Stefa sobrevive con cierto éxito, destacando como funcionaria del aparato estalinista, mitad espía, mitad mártir, hasta conseguir su cometido: reencontrarse con su querida calamidad de marido.

En la historia sobrevuela –aparte del propio Pomeranz chagaliano- la espesa impresión de que no es posible escapar al deseo de control de unos humanos sobre otros, que buscan más poder y más capacidad de humillar a sus semejantes.

Pero también, la leyenda del judío errante y cierta coña a propósito de la insatisfacción eterna, la insaciabilidad de un viejo que, asentado por fin en su anhelada Palestina, no dejará de componer desgarradores poemas de añoranza de la otra Palestina, la verdadera. Todo con absoluta fe. Todo en hebreo. Y en estilo bíblico.

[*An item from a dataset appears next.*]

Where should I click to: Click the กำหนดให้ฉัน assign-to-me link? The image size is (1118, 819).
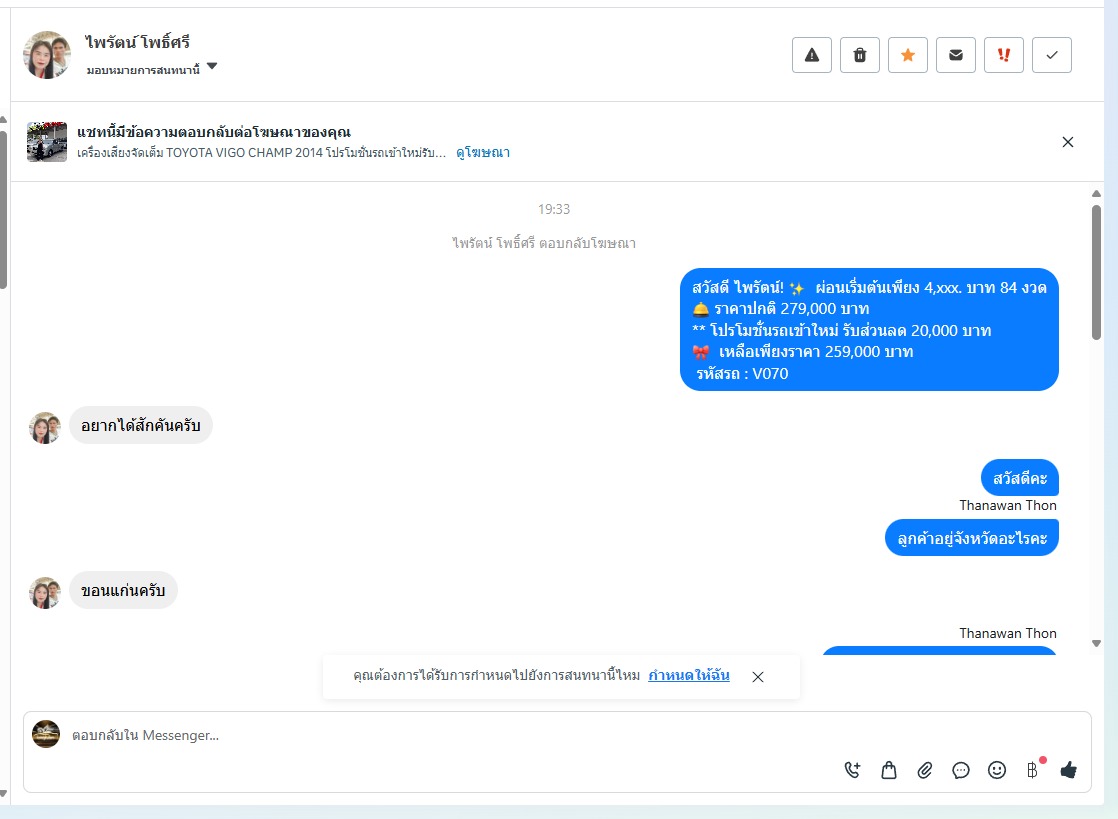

De sobra es sabida la lucha de Amos Oz, Premio Príncipe de Asturias 2007 y Gran Cruz de la Orden del Mérito Civil, de 2014, por la consecución de un Estado Palestino, par del de Israel, como condición sine qua non para que la paz llegue a esos territorios. Ojalá (que, por cierto, probablemente venga del hebreo Ajalai y no del árabe, inch allá, como se cree).